A través de la abierta ventana penetraban el calor y el hedor, el sonido de la ciudad, un rugido compuesto de múltiples voces que ascendía y caía con la martilleante persistencia de olas rompiéndose sobre una playa; un estruendo interminable. Destacando súbitamente contra aquel fondo de ruido llegó el sonido de cristales rotos y un fragor metálico; se alzaron voces gritando, y en el mismo instante resonó un prolongado alarido.
—¿Qué? ¿Qué pasa…? —gruñó Solomon Kahn, removiéndose en la cama y frotándose los ojos. Los holgazanes nunca se callaban, nunca le dejaban a uno descabezar un sueño. Se levantó y se acercó a la ventana, pero no pudo ver nada. Todavía estaban gritando. ¿Qué podía haber causado el ruido? ¿Otra escalera de incendios desplomándose? Ocurría con bastante frecuencia, e incluso lo daban por TV si las desgracias personales permitían ofrecer un espectáculo horripilante. No, probablemente no, sólo unos chiquillos rompiendo ventanas otra vez o algo por el estilo. El sol estaba bajo detrás de los edificios, pero el aire era todavía cálido y hediondo.
—Un tiempo asqueroso —murmuró, mientras se dirigía al fregadero. Incluso las tablas del suelo ardían bajo las plantas de sus descalzos pies. Se humedeció el sudoroso rostro con un poco de agua, y luego conectó el canal Música y Hora Exacta en el televisor. Un ritmo de jazz llenó la habitación, y la pantalla indicó 18:47 con 6:47 p.m. debajo en números más pequeños para todos los imbéciles que se habían arrastrado por la vida sin lograr aprenderse el reloj de veinticuatro horas. Eran casi las siete y Andy estaba hoy de servicio, lo cual significaba que debió quedar libre a las seis, aunque en la policía nunca se cumplía el horario. De todos modos, podía empezar ya a preparar la cena.

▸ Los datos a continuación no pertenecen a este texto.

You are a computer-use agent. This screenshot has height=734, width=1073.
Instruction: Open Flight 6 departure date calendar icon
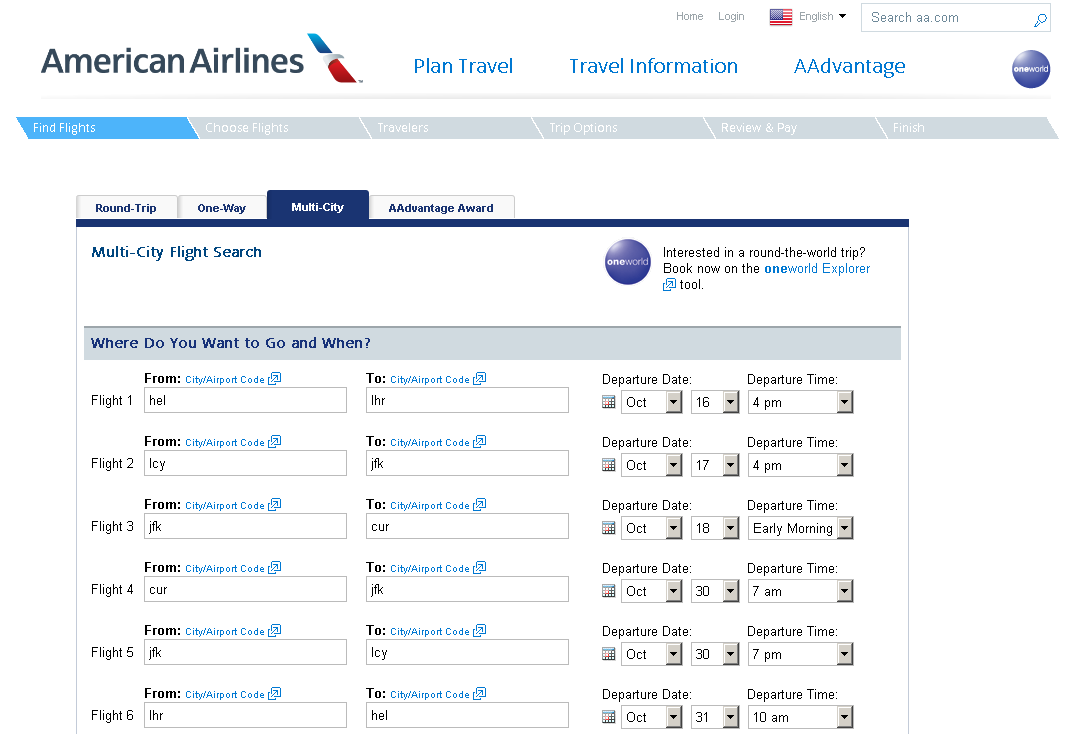coord(609,717)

—Para esto me dio el Ejército una excelente educación como mecánico de aviación —dijo, dando unos golpecitos a la estufa—. La mejor inversión que hicieron nunca—. La estufa había surgido a la vida como un hornillo de gas, que Sol había convertido en hornillo eléctrico cuando los suministros de gas empezaron a fallar. Cuando el suministro de electricidad se hizo demasiado errático —y caro— para cocinar, había instalado un tanque a presión con un mechero variable que quemaba cualquier líquido inflamable. Había funcionado satisfactoriamente durante varios años, consumiendo petróleo, metanol, acetona y otros muchos combustibles, fallando únicamente con la gasolina de aviación, que había proyectado un chorro de llama de un metro de longitud, chamuscando la pared antes de que consiguiera encontrar la solución al problema. Su adaptación final había sido la más sencilla… y la más deprimente. Había practicado un agujero en la parte posterior del horno, instalando una chimenea que salía al exterior a través de otro agujero practicado en la pared de ladrillo. Cuando se encendía un combustible sólido sobre la rejilla en el interior del horno, una abertura en el aislamiento encima de él permitía que saliera el calor hasta el hornillo propiamente dicho.